:: Problem to solve ::
Locate the line that contains "This screenshot has width=1024, height=600.". Print it and every subsequent line through the final line of the records, exactly and only those.

:: Listed entries ::
______________________________
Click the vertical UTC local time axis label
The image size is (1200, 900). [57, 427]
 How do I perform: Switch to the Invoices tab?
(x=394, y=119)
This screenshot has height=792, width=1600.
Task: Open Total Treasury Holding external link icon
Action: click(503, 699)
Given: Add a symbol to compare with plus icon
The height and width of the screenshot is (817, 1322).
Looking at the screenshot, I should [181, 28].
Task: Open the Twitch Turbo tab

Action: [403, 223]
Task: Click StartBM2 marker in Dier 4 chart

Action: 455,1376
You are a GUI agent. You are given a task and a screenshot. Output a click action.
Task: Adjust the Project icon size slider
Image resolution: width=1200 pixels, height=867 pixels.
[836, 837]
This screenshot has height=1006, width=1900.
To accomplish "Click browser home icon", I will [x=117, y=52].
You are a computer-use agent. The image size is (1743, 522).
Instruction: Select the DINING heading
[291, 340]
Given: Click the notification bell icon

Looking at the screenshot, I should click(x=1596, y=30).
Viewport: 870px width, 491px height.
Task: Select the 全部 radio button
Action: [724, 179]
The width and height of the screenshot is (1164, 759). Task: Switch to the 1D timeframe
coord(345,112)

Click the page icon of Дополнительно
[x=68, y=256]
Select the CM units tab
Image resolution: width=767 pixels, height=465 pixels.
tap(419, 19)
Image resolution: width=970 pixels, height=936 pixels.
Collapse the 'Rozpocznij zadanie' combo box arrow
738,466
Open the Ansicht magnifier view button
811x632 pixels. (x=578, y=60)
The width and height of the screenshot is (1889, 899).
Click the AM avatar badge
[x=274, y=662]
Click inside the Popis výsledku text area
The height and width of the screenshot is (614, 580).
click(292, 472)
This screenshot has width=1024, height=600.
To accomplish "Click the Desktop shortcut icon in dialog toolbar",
______________________________
:: Written response ::
This screenshot has width=1024, height=600.
To accomplish "Click the Desktop shortcut icon in dialog toolbar",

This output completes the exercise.